Thursday, June 26, 2008

OLAP's cube crumbling around the edges


Business intelligence (BI) is essentially a set of best practices for building models to answer business questions. However, today’s BI best practices may be suboptimal for many enterprises’ decision-support requirements.

For most users, BI is a journey that’s been modeled and mapped out in advance by others, following a well-marked path through vast data sets. Data models, which must often be pre-built by specialists, generate or shape the design of such key BI artifacts as queries, reports, and dashboards. Essentially, every BI application is some data modeler’s prediction of the types of questions that users will want to ask of the underlying data marts.

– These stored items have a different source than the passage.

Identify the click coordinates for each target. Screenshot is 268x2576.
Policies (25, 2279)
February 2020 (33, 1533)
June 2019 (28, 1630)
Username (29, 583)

Sometimes, those predictions are little more than an educated guess--and are not always on the mark.

BI’s most ubiquitous data-modeling approach is the online analytical processing (OLAP) data structure known as a “cube.” The OLAP cube--essentially a denormalized relational database--sits at the heart of most BI data marts. OLAP cubes, usually implemented as multidimensional “star” or “snowflake” schemas, allow large recordsets to be quickly and efficiently summarized, sorted, queried, and analyzed. However, no matter how well designed the dimensional data models within any particular cube, users eventually outgrow these constraints and demand the ability to drill down, up, and across tabular recordsets in ways not built into the underlying data structures.

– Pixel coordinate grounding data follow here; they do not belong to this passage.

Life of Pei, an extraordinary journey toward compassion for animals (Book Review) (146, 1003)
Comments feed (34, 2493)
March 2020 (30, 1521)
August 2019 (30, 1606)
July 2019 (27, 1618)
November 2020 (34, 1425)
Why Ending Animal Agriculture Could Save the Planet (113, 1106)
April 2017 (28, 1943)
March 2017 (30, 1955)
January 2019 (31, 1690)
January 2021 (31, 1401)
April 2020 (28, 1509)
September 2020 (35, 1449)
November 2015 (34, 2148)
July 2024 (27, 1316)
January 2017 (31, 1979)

The chief disadvantage of multidimensional OLAP cubes is their inflexibility. Cubes are built by pre-joining relational data tables into fixed, subject-specific structures. One way of getting around these constraints is the approach known as relational OLAP, which retains the underlying normalized relational storage approach while speeding multidimensional query access through “projections.” However, relational OLAP also suffers from the need for explicit, upfront modeling of relationships within and among the underlying tabular data structures.

From the average end user’s point of view, all of this is mere plumbing--invisible and boring--until it prevents them from obtaining the new query tools, structured reports, and dashboards needed to do their jobs. One unfortunate consequence of OLAP cubes’ inflexibility is that requests for new BI applications inevitably wind up in a backlog of IT projects that can take weeks or months to deliver. What might seem a trivial thing to the end user--such as adding a new field or new calculation to an existing report--might represent a time-consuming technical exercise for the data modeling professional. Behind the scenes, this simple decision-support request might, beyond the front-end BI tweaks, also require remodeling of the data mart’s OLAP star schema, re-indexing of the data warehouse, revision of extract transform load (ETL) scripts, and retrieval of data from different transactional applications.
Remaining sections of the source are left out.